Non-dimensional design optimization of annular thermoelectric generators integrated in waste heat recovery applications

Abstract

The annular thermoelectric generators design facilitates the integration into conventional tubular heat exchangers which could enable their large-scale implementation in waste heat recovery applications for power generation. An analytical model is developed to identify the critical design parameters of annular thermoelectric generators (A-TEGs) integrated in heat exchangers. These parameters are found to be the diameter ratio, the P-to-N thickness ratio, and the fill ratio.
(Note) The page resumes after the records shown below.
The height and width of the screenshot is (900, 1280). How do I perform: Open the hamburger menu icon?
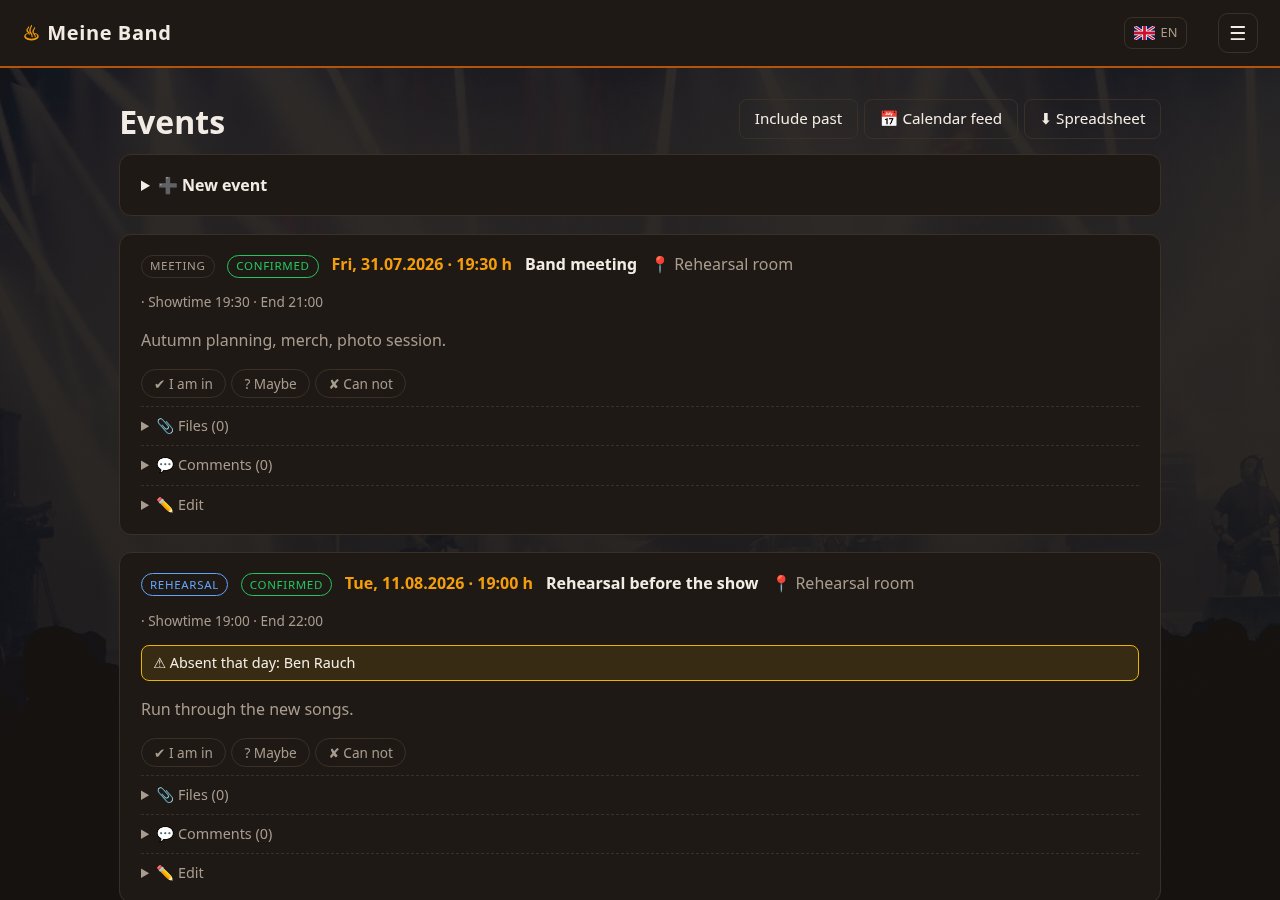tap(1237, 33)
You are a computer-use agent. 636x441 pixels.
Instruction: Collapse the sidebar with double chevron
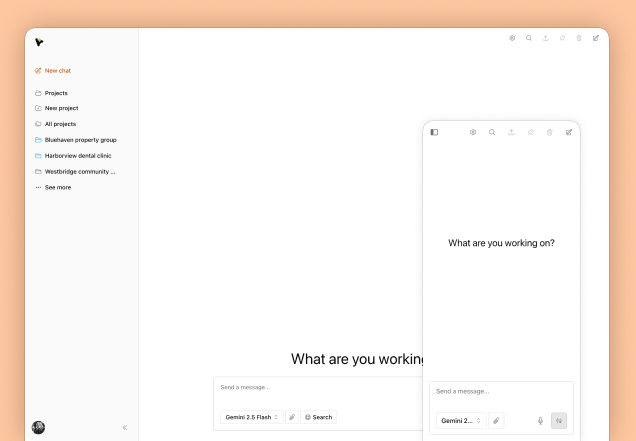(x=125, y=428)
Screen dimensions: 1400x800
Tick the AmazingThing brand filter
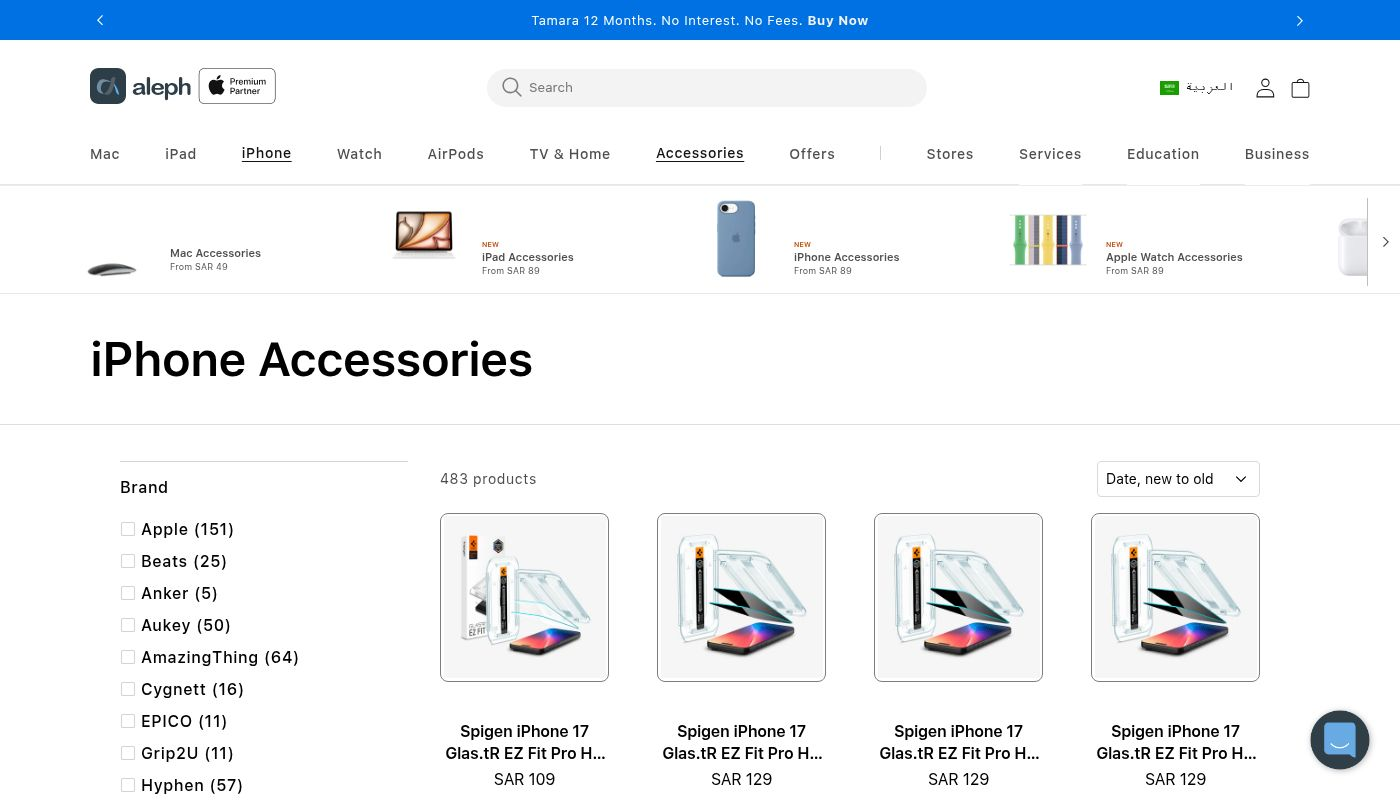click(128, 657)
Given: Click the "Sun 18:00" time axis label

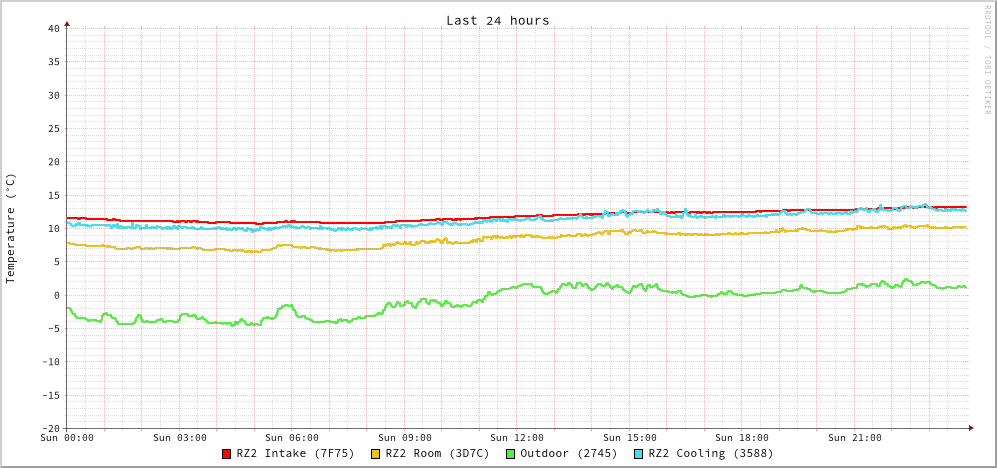Looking at the screenshot, I should click(x=742, y=438).
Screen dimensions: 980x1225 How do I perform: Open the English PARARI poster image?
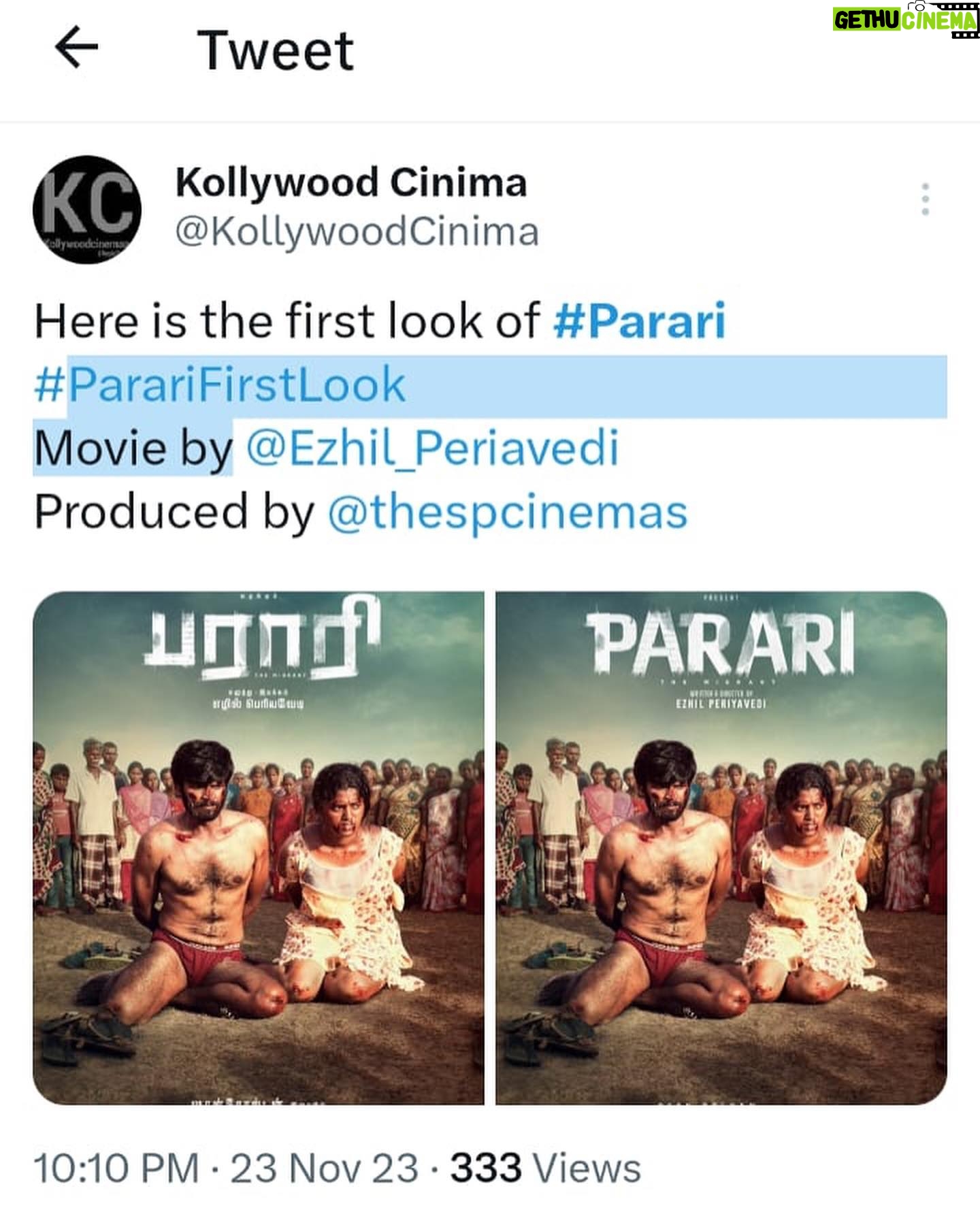(x=721, y=847)

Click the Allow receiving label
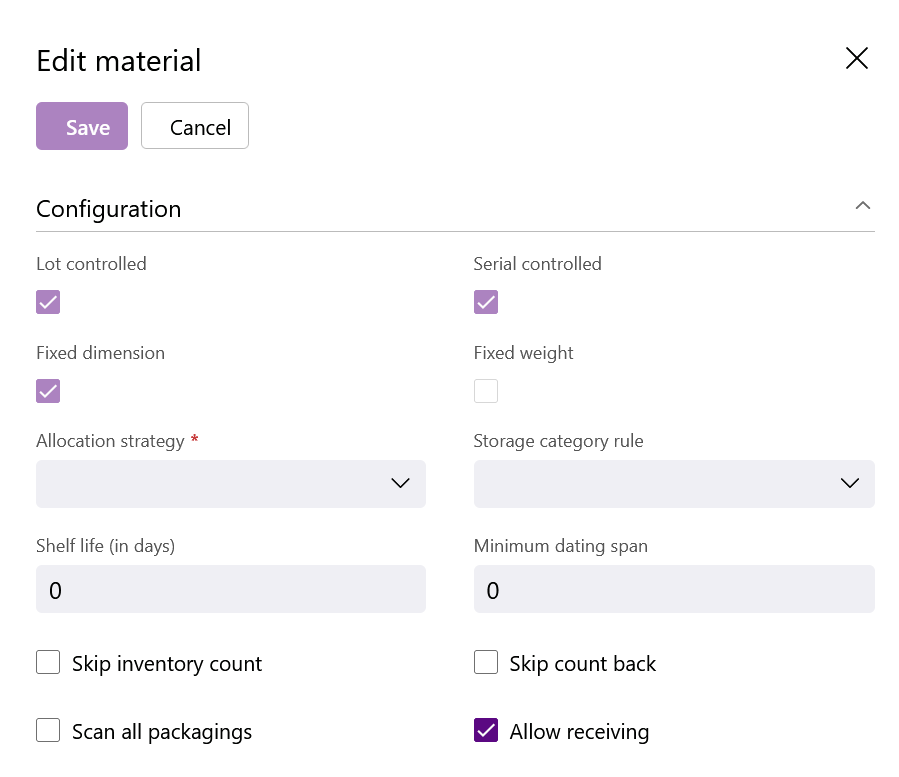[579, 732]
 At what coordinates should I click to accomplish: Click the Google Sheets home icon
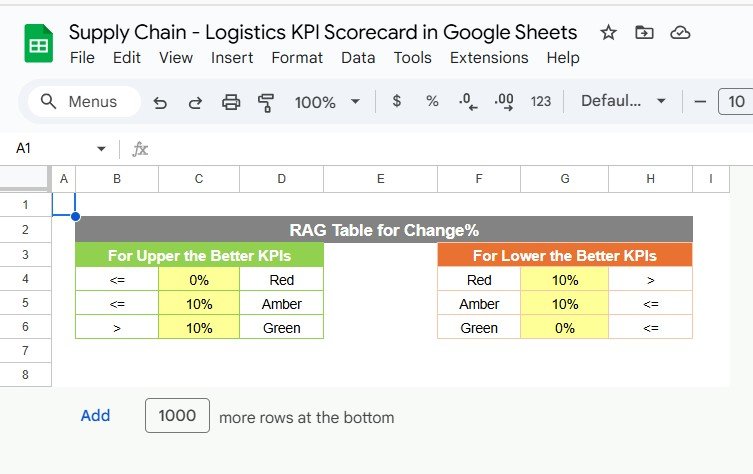point(39,44)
The diameter and fill ratios are found to have a significant impact on the performance of the A-TEG system while the power output nearly plateaued at thickness ratios higher than 1.1. A novel dimensionless design factor (β) is proposed to guide the design optimization of the A-TEG system for maximized power generation. This design factor combines the diameter and fill ratios of the A-TEG design to define the locus over which the power output from the A-TEG system is always maximized. A detailed analytical model is developed and validated to simulate an A-TEG integrated heat exchanger for the purpose of optimizing the A-TEG design using the design factor (β). A parametric case study shows that at the optimum design factor, the material volume of the A-TEGs can potentially be reduced by 75% by decreasing the diameter and fill ratios with a reduction in the maximum power of only 11%. The study findings provide a useful tool to guide the efficient and cost-effective design of A-TEGs for waste heat recovery applications.